Oil used to be king in Odessa, Texas. But now the citiy is diversifying its employment with growth in finnancial services, trade, transportation, utilities, and leisure and hospitality.

The Great Recession has affected nearly every person in the United States. But the recovery has fared better in some parts of the country than others. 24/7 Wall St. looked at the 10 metropolitan areas with the largest employment growth between June 2009, near the peak of the recession, and June 2012.

Of the 10 metros on our list, four are located in Texas. The Lone Star state generally fared better than much of the country during the recession, at least partially because the housing crisis didn’t hit it as hard. Notably, lending standards for mortgages were more strict than in other parts of the country, Alec Friedhoff, a research analyst with the Brookings Institute, told 24/7 Wall St. Texas was also helped by a recent boom in natural gas, creating jobs both directly in the energy sector and indirectly in supporting and related industries such as transportation.

Questions on the material:
1/ According to the text on post-recession job growth, how many of the 10 metros on the list are located in Texas?
2/ Echo the passage from the job-growth text, starting with "The Great Recession" and going on through "and June 2012.".

Data:
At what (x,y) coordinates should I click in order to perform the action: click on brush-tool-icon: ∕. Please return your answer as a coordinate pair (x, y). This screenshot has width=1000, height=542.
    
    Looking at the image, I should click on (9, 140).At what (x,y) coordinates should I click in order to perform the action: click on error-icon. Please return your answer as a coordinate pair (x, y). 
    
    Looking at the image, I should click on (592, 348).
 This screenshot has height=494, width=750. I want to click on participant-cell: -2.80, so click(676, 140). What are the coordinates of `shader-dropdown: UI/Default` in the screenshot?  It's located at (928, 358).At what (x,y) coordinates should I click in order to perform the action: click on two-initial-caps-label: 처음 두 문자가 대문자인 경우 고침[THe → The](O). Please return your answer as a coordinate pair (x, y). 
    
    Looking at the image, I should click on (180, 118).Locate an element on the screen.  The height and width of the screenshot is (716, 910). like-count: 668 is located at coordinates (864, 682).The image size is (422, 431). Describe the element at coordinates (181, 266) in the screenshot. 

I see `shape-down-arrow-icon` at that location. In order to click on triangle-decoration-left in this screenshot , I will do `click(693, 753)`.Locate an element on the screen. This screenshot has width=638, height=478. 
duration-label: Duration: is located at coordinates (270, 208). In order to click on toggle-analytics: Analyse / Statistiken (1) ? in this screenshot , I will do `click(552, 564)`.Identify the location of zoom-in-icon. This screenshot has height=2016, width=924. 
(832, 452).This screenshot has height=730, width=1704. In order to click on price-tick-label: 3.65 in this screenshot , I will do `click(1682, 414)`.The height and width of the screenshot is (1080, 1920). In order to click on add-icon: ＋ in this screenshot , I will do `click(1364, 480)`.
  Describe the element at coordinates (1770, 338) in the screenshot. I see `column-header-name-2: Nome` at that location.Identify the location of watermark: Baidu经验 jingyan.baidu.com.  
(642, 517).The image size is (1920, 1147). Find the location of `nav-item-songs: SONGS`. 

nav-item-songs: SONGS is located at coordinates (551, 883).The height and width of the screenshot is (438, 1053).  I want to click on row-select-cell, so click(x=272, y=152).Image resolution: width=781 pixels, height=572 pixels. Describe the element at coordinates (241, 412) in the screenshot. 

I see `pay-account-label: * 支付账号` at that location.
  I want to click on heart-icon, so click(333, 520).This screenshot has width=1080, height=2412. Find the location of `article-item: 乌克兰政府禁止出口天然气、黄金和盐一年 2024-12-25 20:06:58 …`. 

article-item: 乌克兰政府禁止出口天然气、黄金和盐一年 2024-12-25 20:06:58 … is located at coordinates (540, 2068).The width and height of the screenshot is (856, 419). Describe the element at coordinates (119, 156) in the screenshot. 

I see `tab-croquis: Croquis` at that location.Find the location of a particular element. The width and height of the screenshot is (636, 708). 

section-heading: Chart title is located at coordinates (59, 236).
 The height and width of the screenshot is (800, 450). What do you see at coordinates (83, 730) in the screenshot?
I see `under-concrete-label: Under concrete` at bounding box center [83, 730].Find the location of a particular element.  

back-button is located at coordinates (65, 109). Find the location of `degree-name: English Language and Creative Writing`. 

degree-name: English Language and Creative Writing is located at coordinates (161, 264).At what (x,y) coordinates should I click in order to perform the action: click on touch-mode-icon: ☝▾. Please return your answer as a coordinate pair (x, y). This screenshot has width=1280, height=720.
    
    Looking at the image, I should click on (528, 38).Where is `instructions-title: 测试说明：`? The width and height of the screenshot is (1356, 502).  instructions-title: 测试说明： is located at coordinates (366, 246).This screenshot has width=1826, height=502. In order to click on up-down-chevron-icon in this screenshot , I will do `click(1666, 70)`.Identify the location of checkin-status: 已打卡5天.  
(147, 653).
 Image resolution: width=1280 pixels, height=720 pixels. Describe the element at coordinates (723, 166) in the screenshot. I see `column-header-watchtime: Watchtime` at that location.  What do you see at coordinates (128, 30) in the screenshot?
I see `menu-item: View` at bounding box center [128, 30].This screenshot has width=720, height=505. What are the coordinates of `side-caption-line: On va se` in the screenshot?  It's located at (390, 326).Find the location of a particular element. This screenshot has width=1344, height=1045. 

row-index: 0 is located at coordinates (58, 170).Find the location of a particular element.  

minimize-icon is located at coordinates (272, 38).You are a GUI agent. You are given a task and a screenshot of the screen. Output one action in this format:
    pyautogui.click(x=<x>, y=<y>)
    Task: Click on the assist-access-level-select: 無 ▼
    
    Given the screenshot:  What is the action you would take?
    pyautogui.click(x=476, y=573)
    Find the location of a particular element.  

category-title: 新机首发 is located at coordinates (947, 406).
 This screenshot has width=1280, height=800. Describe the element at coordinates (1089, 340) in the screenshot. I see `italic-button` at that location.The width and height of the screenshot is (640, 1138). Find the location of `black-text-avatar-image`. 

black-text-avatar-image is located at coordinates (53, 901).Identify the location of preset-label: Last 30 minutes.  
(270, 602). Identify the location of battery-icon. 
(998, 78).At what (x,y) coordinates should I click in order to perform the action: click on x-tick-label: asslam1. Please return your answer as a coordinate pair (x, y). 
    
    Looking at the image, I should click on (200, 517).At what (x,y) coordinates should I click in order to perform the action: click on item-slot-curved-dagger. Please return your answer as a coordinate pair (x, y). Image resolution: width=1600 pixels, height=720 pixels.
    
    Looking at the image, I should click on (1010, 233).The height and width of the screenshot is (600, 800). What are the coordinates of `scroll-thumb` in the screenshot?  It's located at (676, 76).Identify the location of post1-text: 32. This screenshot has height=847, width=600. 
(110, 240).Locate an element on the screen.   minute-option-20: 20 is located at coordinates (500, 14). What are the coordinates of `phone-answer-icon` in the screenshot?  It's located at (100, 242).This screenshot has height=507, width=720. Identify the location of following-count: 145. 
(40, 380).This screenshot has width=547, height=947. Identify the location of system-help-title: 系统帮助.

Answers for the tasks:
1/ Four.

2/
The Great Recession has affected nearly every person in the United States. But the recovery has fared better in some parts of the country than others. 24/7 Wall St. looked at the 10 metropolitan areas with the largest employment growth between June 2009, near the peak of the recession, and June 2012.